Vers une réconciliation

Le besoin d’une nouvelle ère se fait sentir… «Une partie seulement de notre esprit a pris les commandes de l’évolution humaine dans la surexploitation de toutes les ressources matérielles du monde vivant», relève le collaborateur scientifique à l’Institut de paléontologie humaine à Paris. «Nos rêves eux, nous portent vers son respect.»

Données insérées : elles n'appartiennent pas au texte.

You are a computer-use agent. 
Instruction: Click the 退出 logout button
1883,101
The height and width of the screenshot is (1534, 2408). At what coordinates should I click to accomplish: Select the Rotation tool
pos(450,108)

Les êtres humains, pourraient-ils s’écarter de la trajectoire préhistorique? «Deux forces antagonistes se sont opposées perpétuellement au fil de notre longue histoire. La règle, rassurante, a toujours combattu l’imagination créatrice. Et ce combat a donné les pires excès, car il oppose en fait, la lucidité au rêve. L’intelligence lucide des mécanismes en action depuis 4 millions d’années possède justement l’immense avantage de nous forcer à réfléchir sur nos seules responsabilités. En nous donnant les moyens d’en infléchir le cours. Car, fort heureusement, la seule logique ne nous détermine pas totalement.»

«Au fil des millions d’années constitutives de notre humanité, le seul élément stable, cohérent et crucial a toujours été la référence à un système de valeurs placé au-dessus de toute condition de vie individuelle», conclut Marcel Otte. «L’axe principal de ce nouvel âge doit consister à retrouver l’harmonie et le respect avec les autres formes d’existence.»